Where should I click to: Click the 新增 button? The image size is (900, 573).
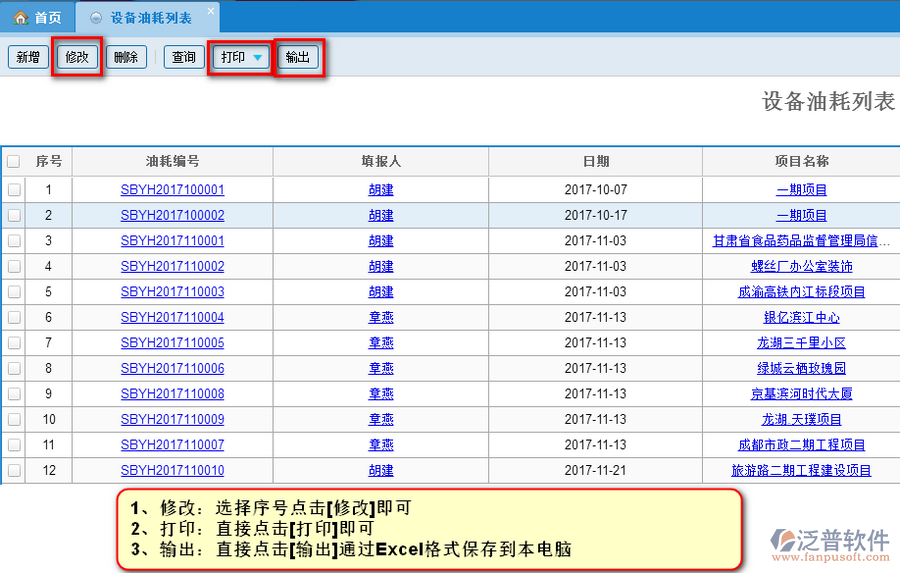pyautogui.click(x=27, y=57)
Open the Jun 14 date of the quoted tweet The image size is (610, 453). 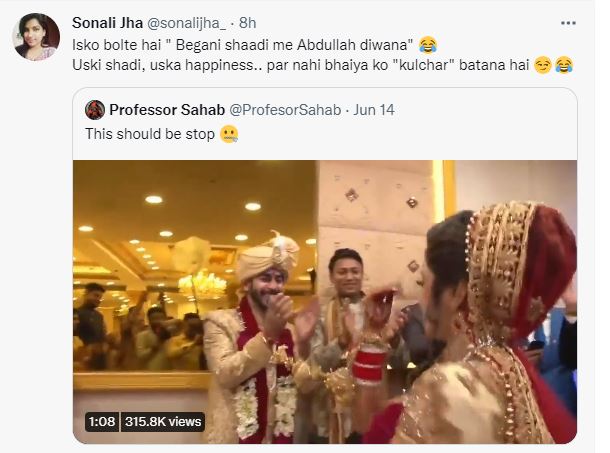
--
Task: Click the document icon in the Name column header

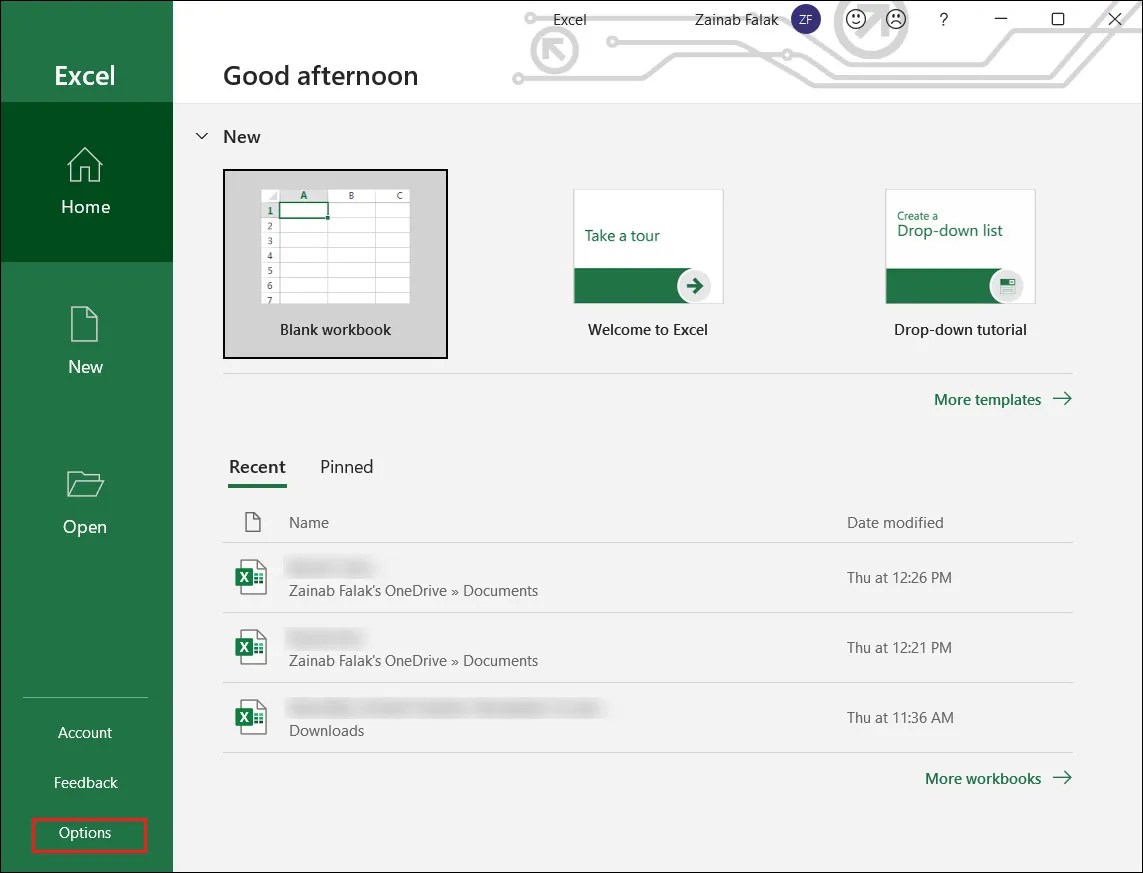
==
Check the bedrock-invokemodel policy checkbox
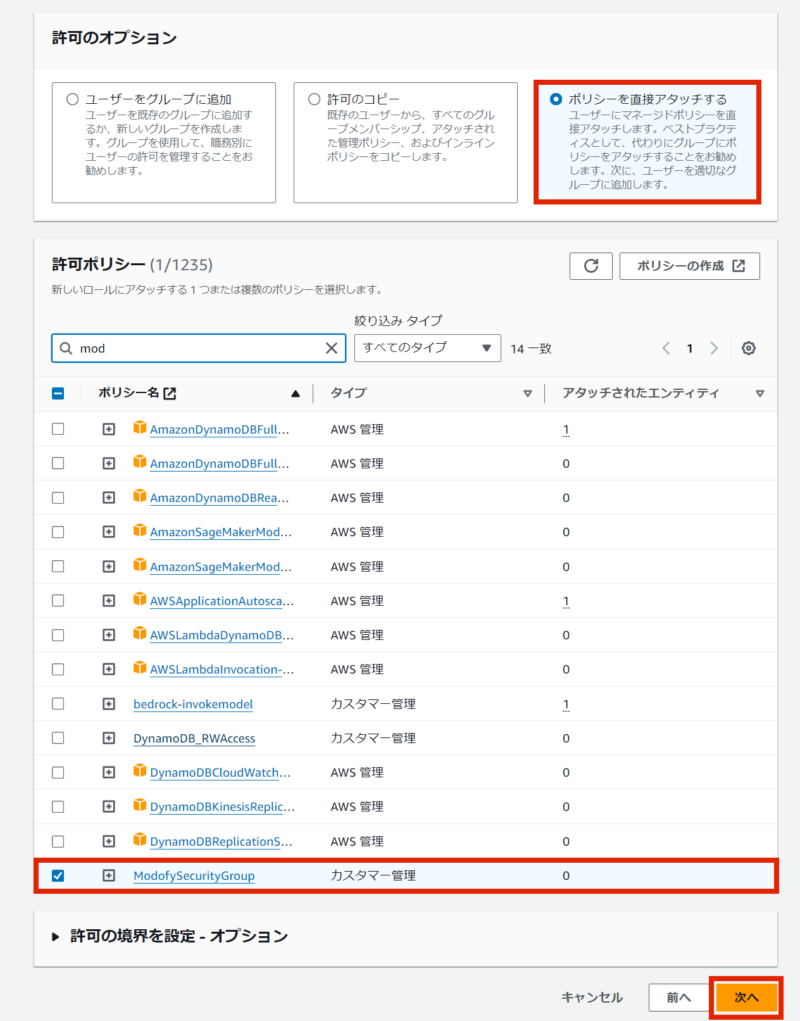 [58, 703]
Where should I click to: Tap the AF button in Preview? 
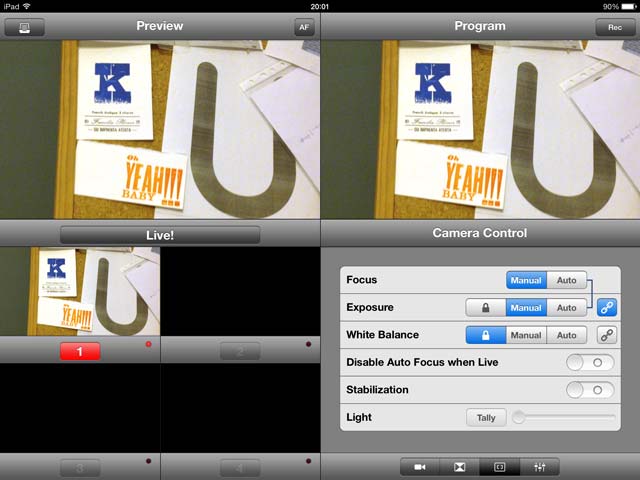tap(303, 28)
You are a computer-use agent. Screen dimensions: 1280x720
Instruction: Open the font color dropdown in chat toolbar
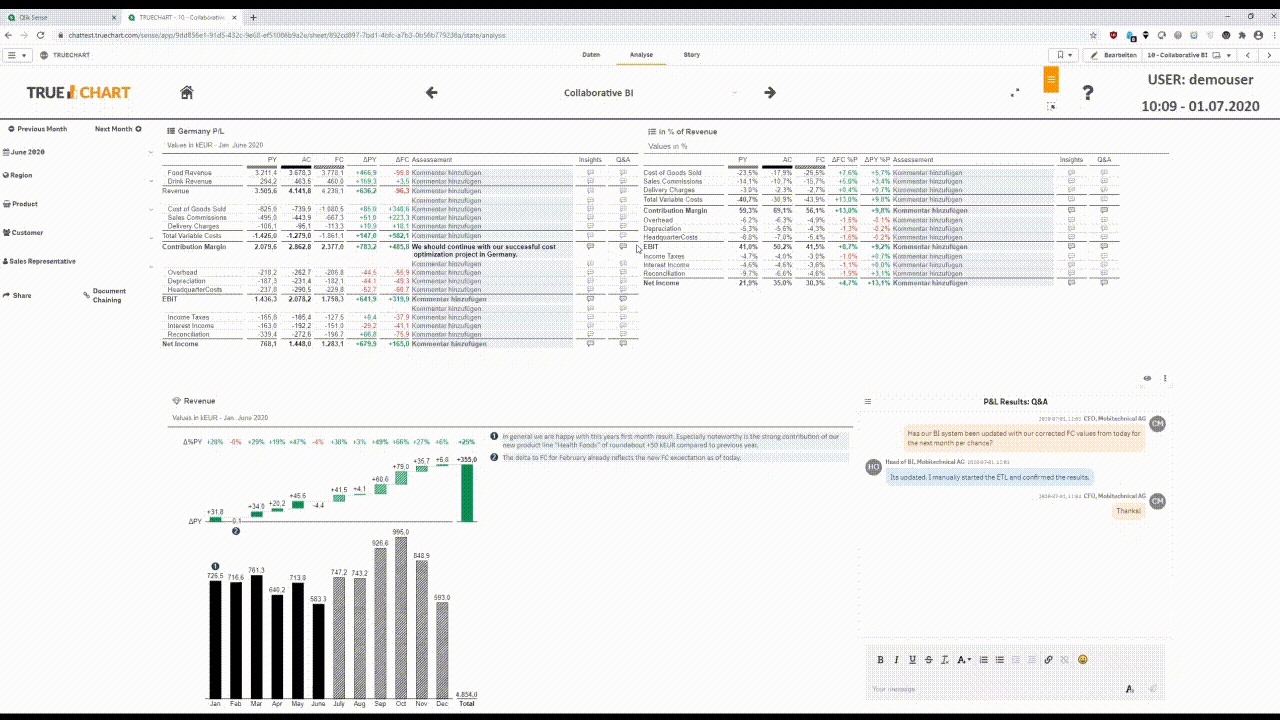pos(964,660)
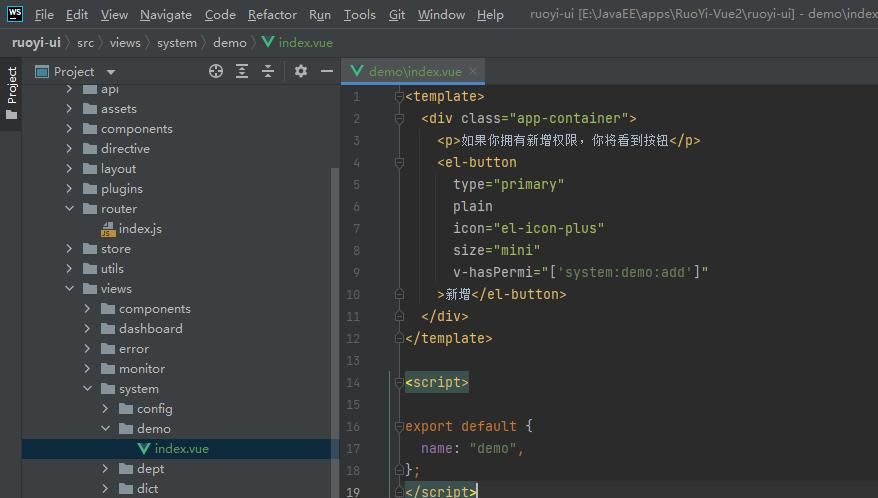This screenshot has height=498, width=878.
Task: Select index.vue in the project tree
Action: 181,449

> _WHAT YOU HAVE TO DO_
In the listing above, the required lines run from the line with "Where should I click to: Click" through the line with "Open the Jun". Output exactly those lines, omitting pictures.

> _TASK RESULT_
Where should I click to: Click the 新增 button? The image size is (900, 573).
pyautogui.click(x=27, y=57)
Open the Jun 14 date of the quoted tweet The image size is (610, 453). 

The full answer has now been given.